Question

I have a number of cmdlets written. The one I'm currently working on I'd like to call my other cmdlets. I'm attempting this like so:

//Calling cmdlet
protected override void ProcessRecord()
{
    Cmdlet1 _cmdlet1 = new Cmdlet1();
    _cmdlet1.configFilePath = this.configFilePath; //set a few parameters the cmdlet will need
    _cmdlet1.useConfigFile = true; //and one more
    _cmdlet1.Invoke();

    Cmdlet2 _cmdlet2 = new Cmdlet2();
    _cmdlet2.configFilePath = this.configFilePath; //set a few parameters again
    _cmdlet2.useConfigFile = true; //one more
    _cmdlet2.Invoke();
}

However, when I run "Calling cmdlet" from powershell, nothing happens. There are no errors, none of the code I've written in my other cmdlets is run. There's a number of WriteObject calls in Cmdlet1 and Cmdlet2, shouldn't I be able to see those if the cmdlets are actually being run?
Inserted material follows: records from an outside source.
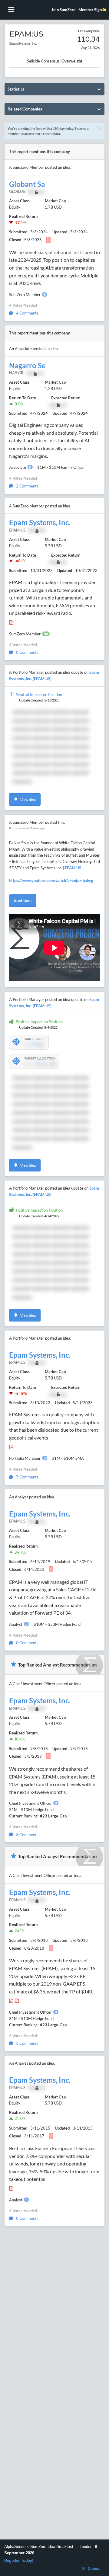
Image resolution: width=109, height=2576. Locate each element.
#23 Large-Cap (53, 1816)
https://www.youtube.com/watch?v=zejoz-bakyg (51, 880)
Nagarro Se (27, 365)
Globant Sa (27, 184)
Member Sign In (92, 9)
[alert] (54, 2557)
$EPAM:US (71, 867)
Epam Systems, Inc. (39, 522)
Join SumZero (63, 9)
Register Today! (18, 2560)
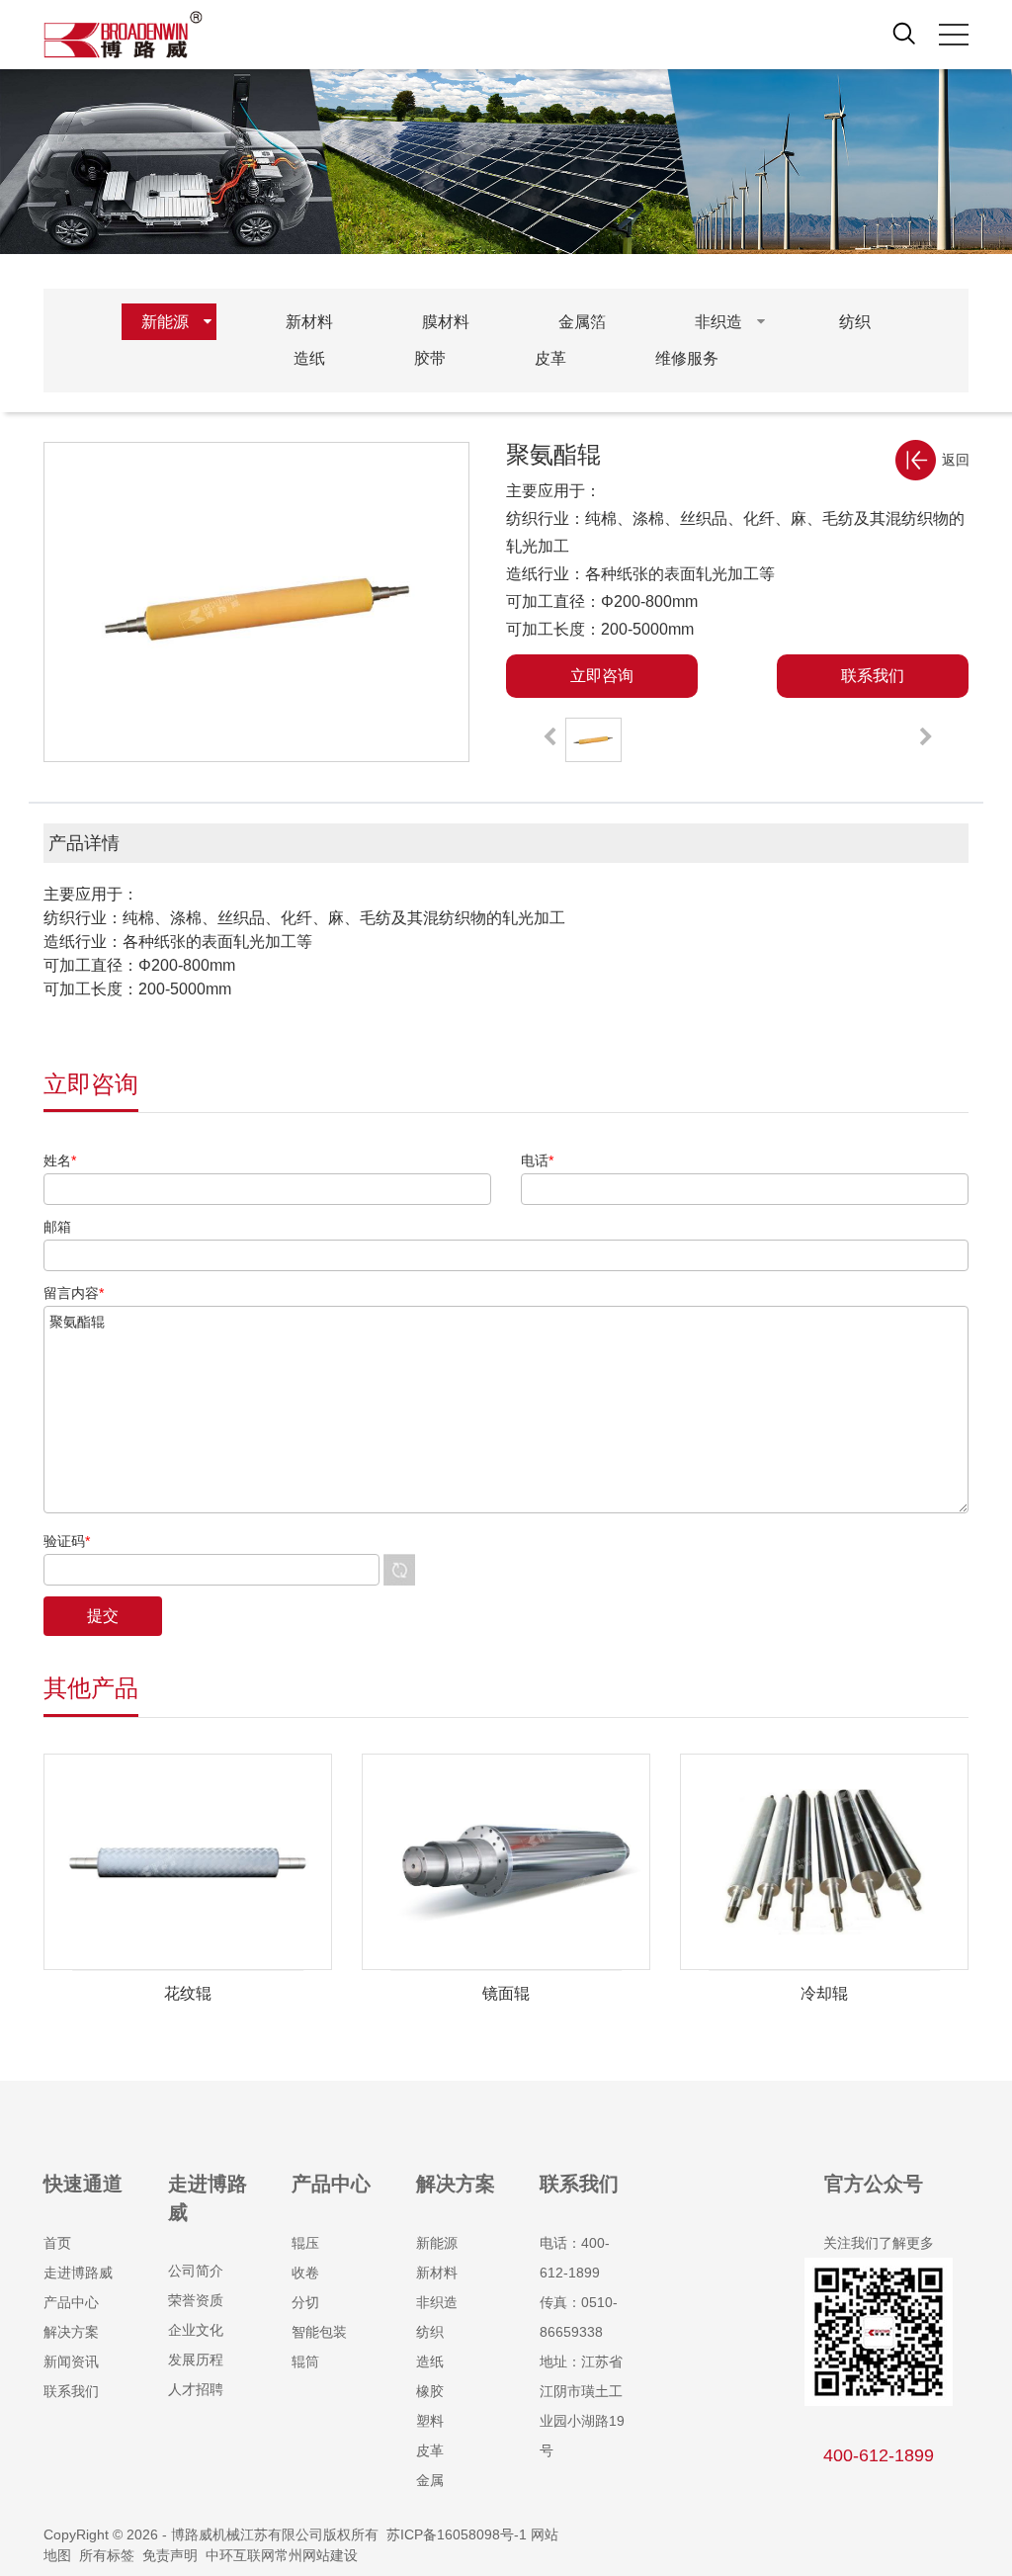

Though I should mention that that's obviously not the only thing I'm checking to verify that they're being successfully called.

Was it helpful?

Solution

The objects you are writing with WriteObject are being returned via the Invoke() method call. Iterate over the results of that call to get the individual objects from the cmdlet invocation e.g.:

foreach (var result in _cmdlet1.Invoke())
{
    ...
}

See this MSDN topic for more details.